- Task requirements -
(1) In the forum post, about how many years does the writer expect to cover these costs before switching to Medicare?
(2) Translate this sentence from the forum post into Spanish: "I'll have about 9 years of that before I switch over to Medicare."
(3) Rewrite the part of the forum post starting at "Post by IlliniDave" and ending at "people are added.", swapping "Bronze" for "Silver".

- Passage provided -

Post by IlliniDave » Sat Feb 09, 2019 5:51 am

I am planning based on the cost of a Bronze ACA plan plus paying the full out of pocket max each year. Roughly speaking, for a single person that's about $20,000 per year, although the data I have is a few years old. It's unlikely that I would hit the OOP max often (especially for a lot of years in a row) but that's what I have laid into my planned budget. I'll have about 9 years of that before I switch over to Medicare. Based on anecdotal evidence from my older relatives I don't expect costs to be as high once on Medicare. So roughly speaking the upper bound should be on the order of $180K to get to Medicare. For you and your spouse you can count on about 2x the cost of a single person for ACA premiums. Not sure what the cost delta is when you get into the family plan realm, nor how the OOP max changes as people are added.

- Dataset excerpt -

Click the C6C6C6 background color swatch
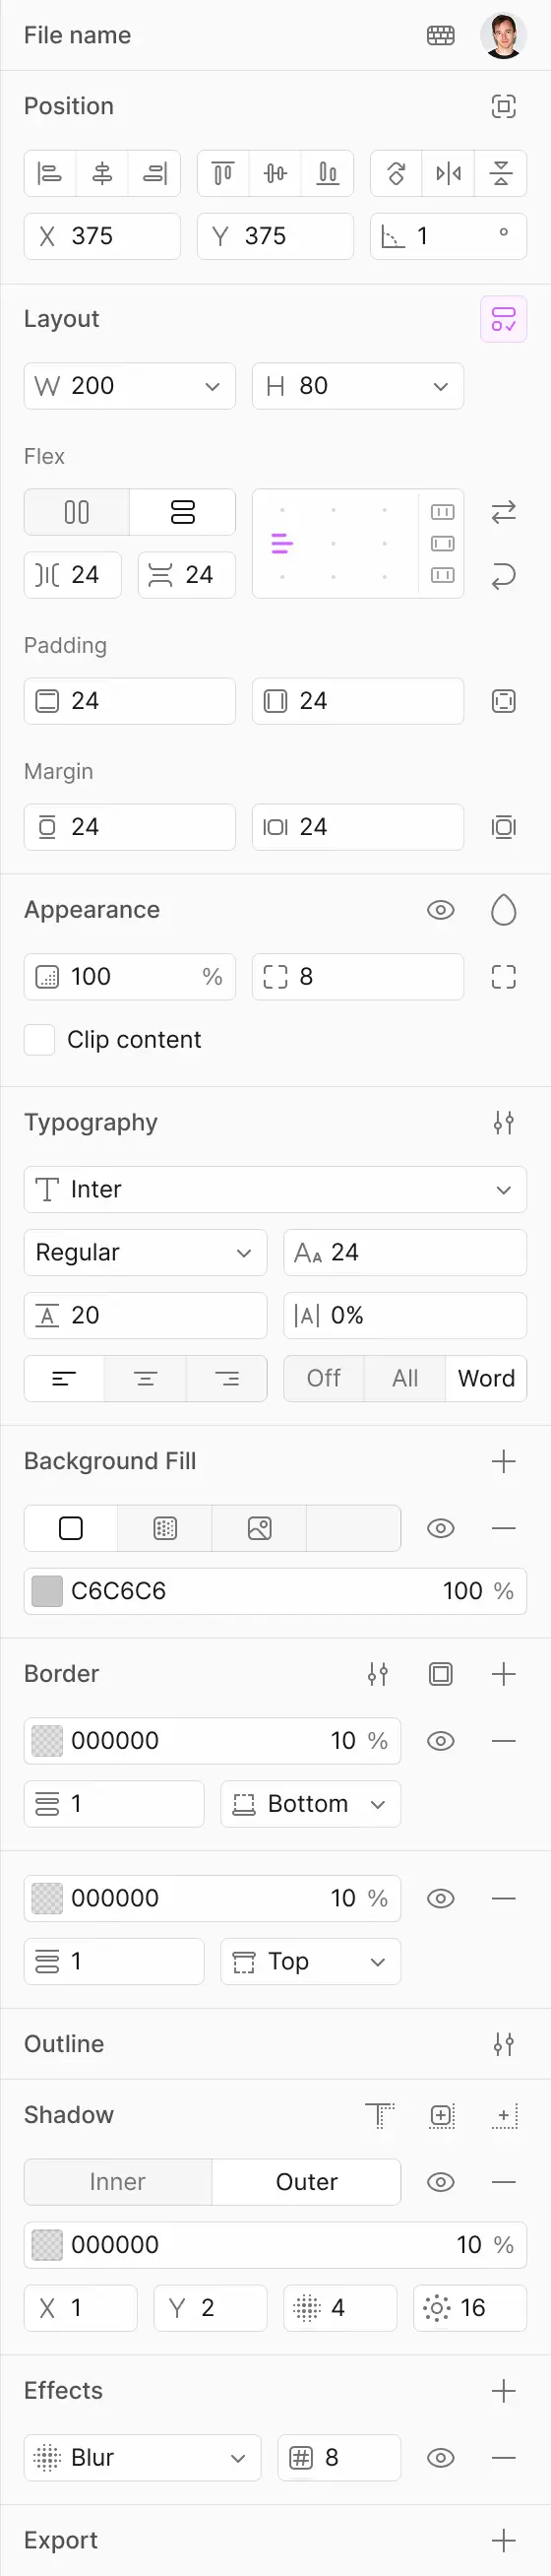 (47, 1591)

- Answers for the exercise -
(1) About 9 years.

(2) Tendré unos 9 años de eso antes de pasarme a Medicare.

(3)
Post by IlliniDave » Sat Feb 09, 2019 5:51 am

I am planning based on the cost of a Silver ACA plan plus paying the full out of pocket max each year. Roughly speaking, for a single person that's about $20,000 per year, although the data I have is a few years old. It's unlikely that I would hit the OOP max often (especially for a lot of years in a row) but that's what I have laid into my planned budget. I'll have about 9 years of that before I switch over to Medicare. Based on anecdotal evidence from my older relatives I don't expect costs to be as high once on Medicare. So roughly speaking the upper bound should be on the order of $180K to get to Medicare. For you and your spouse you can count on about 2x the cost of a single person for ACA premiums. Not sure what the cost delta is when you get into the family plan realm, nor how the OOP max changes as people are added.